-- DOCUMENT EXTRACT start --

Now check each Pod to see if it’s associated with the correct PersistentVolumeClaim. The quorum is restored, all Pods are ready, and the Service is available again. Use your web browser to confirm.

Now scale the StatefulSet to five replicas. The controller creates two additional Pods and PersistentVolumeClaims, but the Pods aren’t ready. Confirm this as follows:

$ kubectl get pods quiz-3 quiz-4
NAME     READY   STATUS    RESTARTS   AGE
quiz-3   1/2     Running   0          4m55s
quiz-4   1/2     Running   0          4m55s

As you can see, only one of the two containers is ready in each replica. There’s nothing wrong with these replicas except that they haven’t been added to the MongoDB replica set. You could add them by reconfiguring the replica set, but that’s beyond the scope of this book, as mentioned earlier.

You’re probably starting to realize that managing stateful applications in Kubernetes involves more than just creating and managing a StatefulSet object. That’s why you usually use a Kubernetes Operator for this, as explained in the last part of this chapter.

Before I conclude this section on StatefulSet scaling, I want to point out one more thing. The quiz Pods are exposed by two Services: the regular quiz Service, which addresses only Pods that are ready, and the headless quiz-pods Service, which includes all Pods, regardless of their readiness status. The kiada Pods connect to the quiz Service, and therefore all the requests sent to the Service are successful, as the requests are forwarded only to the three healthy Pods.

Instead of adding the quiz-pods Service, you could’ve made the quiz Service headless, but then you’d have had to choose whether or not the Service should publish the addresses of unready Pods. From the clients’ point of view, Pods that aren’t ready shouldn’t be part of the Service. From MongoDB’s perspective, all Pods must be included because that’s how the replicas find each other. Using two Services solves this problem. For this reason, it’s common for a StatefulSet to be associated with both a regular Service and a headless Service.

15.2.4 Changing the PersistentVolumeClaim retention policy

In the previous section, you learned that StatefulSets preserve the PersistentVolumeClaims by default when you scale them down. However, if the workload managed by the StatefulSet never requires data to be preserved, you can configure the StatefulSet to automatically delete the PersistentVolumeClaim by setting the persistentVolumeClaimRetentionPolicy field. In this field, you specify the retention policy to be used during scaledown and when the StatefulSet is deleted.

For example, to configure the quiz StatefulSet to delete the PersistentVolumeClaims when the StatefulSet is scaled but retain them when it’s deleted, you must set the policy as shown in the following listing, which shows part of the sts.quiz.pvcRetentionPolicy.yaml manifest file.

Listing 15.4 Configuring the PersistentVolumeClaim retention policy in a StatefulSet
apiVersion: apps/v1
kind: StatefulSet
metadata:
  name: quiz
spec:
  persistentVolumeClaimRetentionPolicy:
    whenScaled: Delete
    whenDeleted: Retain
  ...

-- DOCUMENT EXTRACT end --
-- DATA LISTING start --

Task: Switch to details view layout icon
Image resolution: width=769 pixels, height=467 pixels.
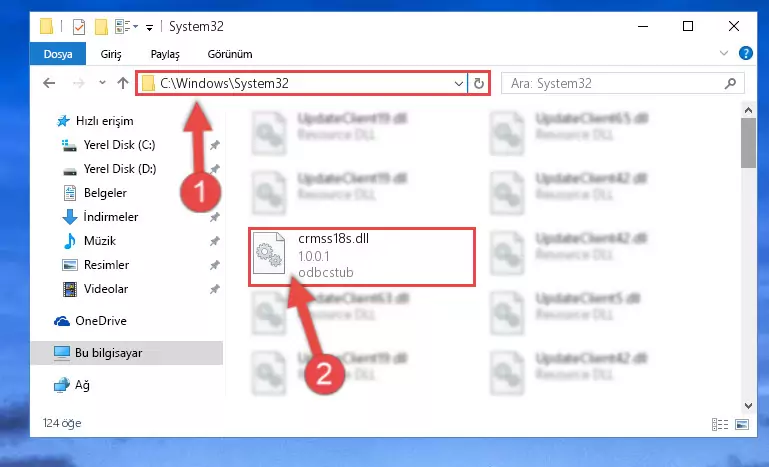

-- DATA LISTING end --
-- DATA LISTING start --

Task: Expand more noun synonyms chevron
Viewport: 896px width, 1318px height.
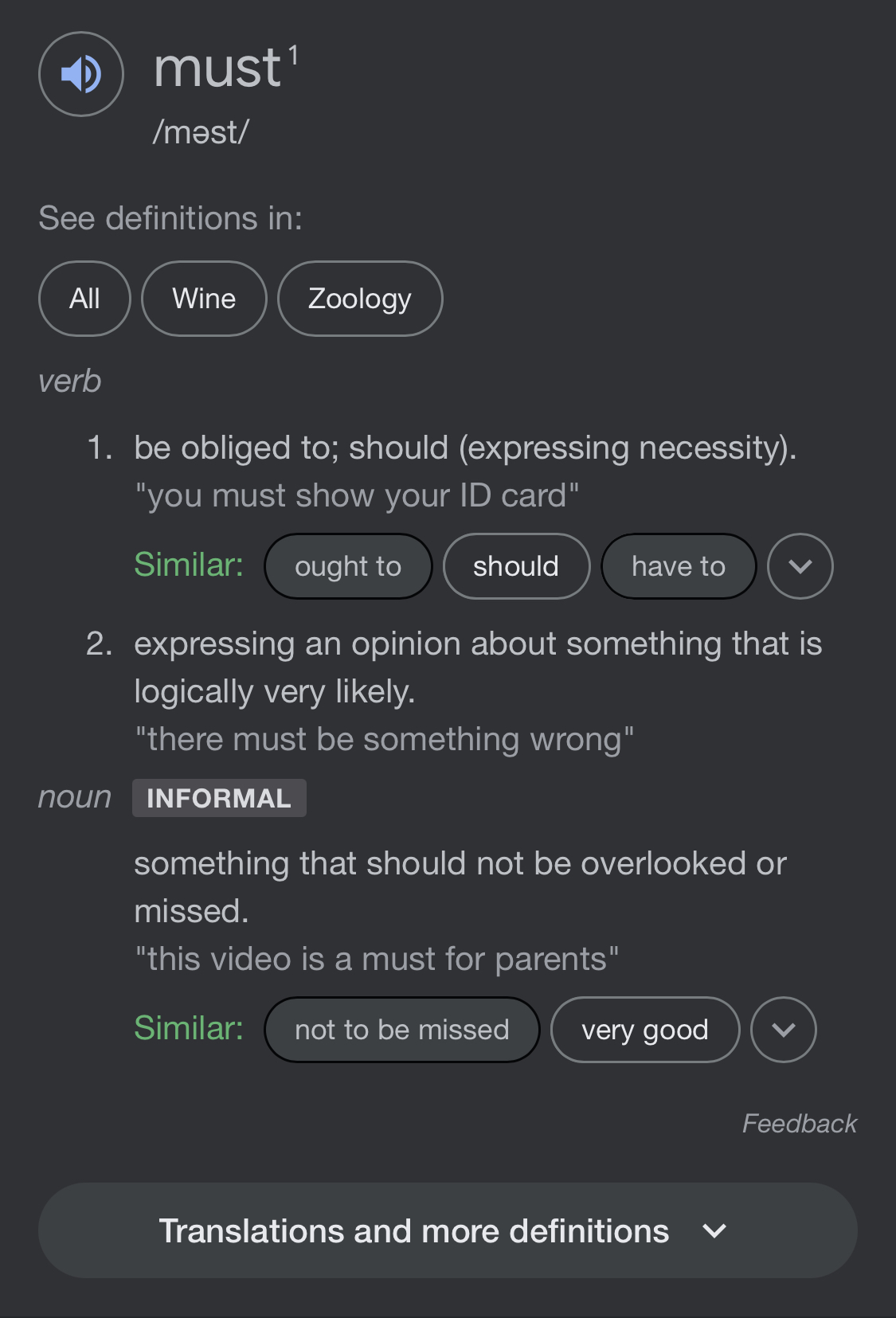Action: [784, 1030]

-- DATA LISTING end --
-- DATA LISTING start --

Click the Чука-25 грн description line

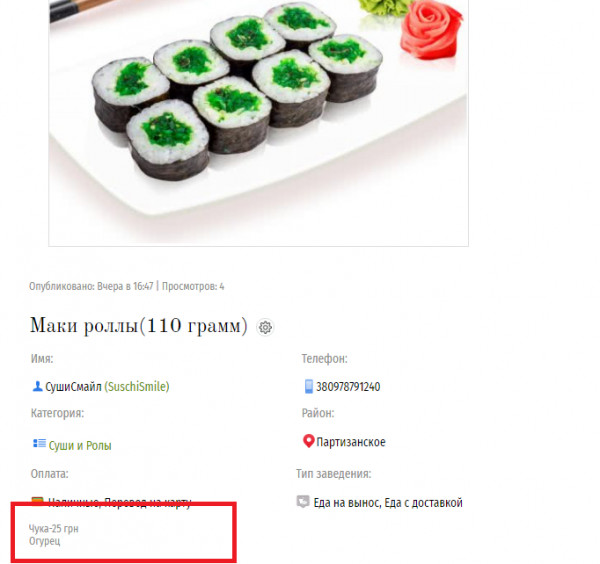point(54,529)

-- DATA LISTING end --

## TO DO
- 1) Translate this sentence from the StatefulSet excerpt into Spanish: "From MongoDB’s perspective, all Pods must be included because that’s how the replicas find each other."
- 2) Reproduce the part of the StatefulSet excerpt starting with "Instead of adding" and going on through "a headless Service.".

## TASK-BY-TASK ANSWERS
- 1) Desde la perspectiva de MongoDB, todos los Pods deben incluirse porque así es como las réplicas se encuentran entre sí.

- 2)
Instead of adding the quiz-pods Service, you could’ve made the quiz Service headless, but then you’d have had to choose whether or not the Service should publish the addresses of unready Pods. From the clients’ point of view, Pods that aren’t ready shouldn’t be part of the Service. From MongoDB’s perspective, all Pods must be included because that’s how the replicas find each other. Using two Services solves this problem. For this reason, it’s common for a StatefulSet to be associated with both a regular Service and a headless Service.